Among Sena's demands is written assurance on 'equal sharing of power', which could possibly include equal division of the CM's tenure.
Mumbai: The Shiv Sena, on Sunday, said it now had the "remote control of power" in Maharashtra despite getting fewer seats in the 2019 assembly polls when compared to 2014.
During the first Sena-BJP government in the state, between 1995 to 1999, the term remote control was regularly used for and by the late party patriarch Bal Thackeray to explain the chain of command in the dispensation.
The two allies are in the midst of tough negotiations after the BJP returned a less-than-impressive performance in the assembly polls, results of which were declared on October 24, with 105 seats against 122 in 2014.
Among Sena's demands is written assurance from the BJP on "equal sharing of power", which could possibly include equal division of the chief ministerial tenure.
In his column 'Rokhthok' in Sena mouthpiece 'Saamana', Sanjay Raut said, "The Sena won lesser seats this time, 56 compared to 63 in 2014, but it has the remote control of power".
"The dream that the Shiv Sena will drag itself behind the BJP is busted (after poll results).
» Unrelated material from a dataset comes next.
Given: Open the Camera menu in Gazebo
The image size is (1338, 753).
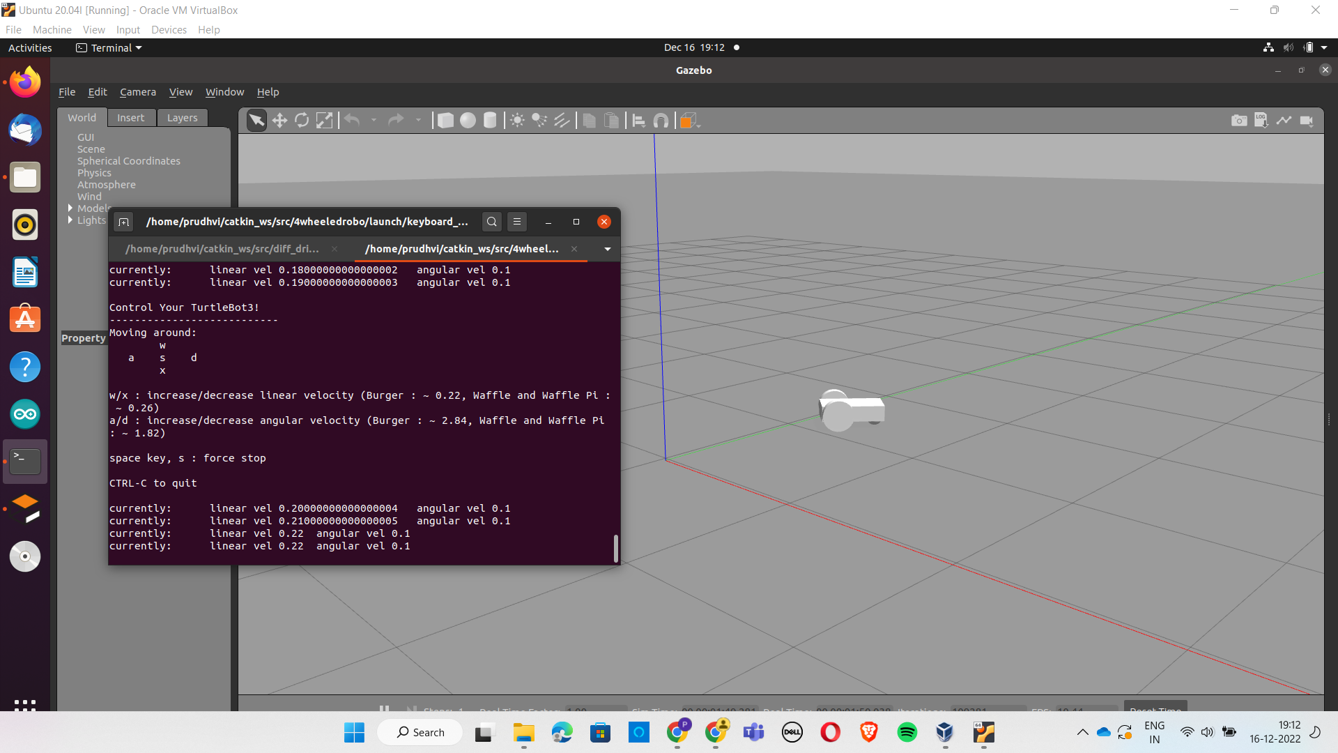Looking at the screenshot, I should [137, 91].
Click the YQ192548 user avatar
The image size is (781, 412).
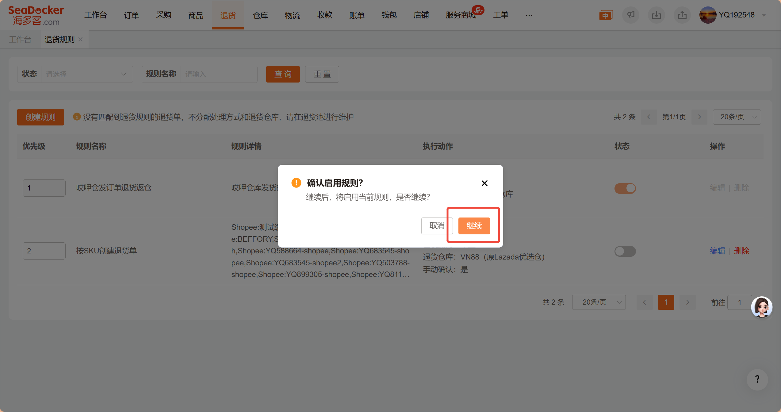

A cartoon showing a tiger (Sena's identity) holding a lotus (BJP's symbol) in its hand tells a lot about the current scenario. Not taking anyone for granted is the message," he said in his column.
Raut is the executive editor of Saamana and also the chief whip of the party in Parliament.
The column hinted that the Sena would stay firm on its demands before government formation with the BJP.
Hitting out at its ally further, he wrote, "The BJP's strategy of contesting 164 seats and winning 144 of them was rejected by voters. The election result is the defeat of unethical thoughts of increasing the tally by getting key Congress-NCP leaders to join the BJP, by luring them or threatening them."
He said the defeat of NCP-turned-BJP leader Udayanraje Bhosale in the Satara by-poll was a message to those who were assuming they could "do whatever they wanted" to win polls.
Bhosale had won the 2019 Lok Sabha polls from Satara on an NCP ticket before quitting and joining the BJP, necessitating a by-poll in which he was trounced by NCP's Srinivas Patil.
Those whose heads are in the clouds will end up like Udayanraje was the message of the 2019 assembly polls, he said in the column.
Raut also claimed that people did not like comments like "ending the Pawar pattern", and the dislike was expressed through the ballot, especially in rural areas where the opposition did well.
"The Shiv Sena stopped the BJP's plans of forming a government on its own in the state in 2014. In 2019, it was Sharad Pawar who did the same," Raut said.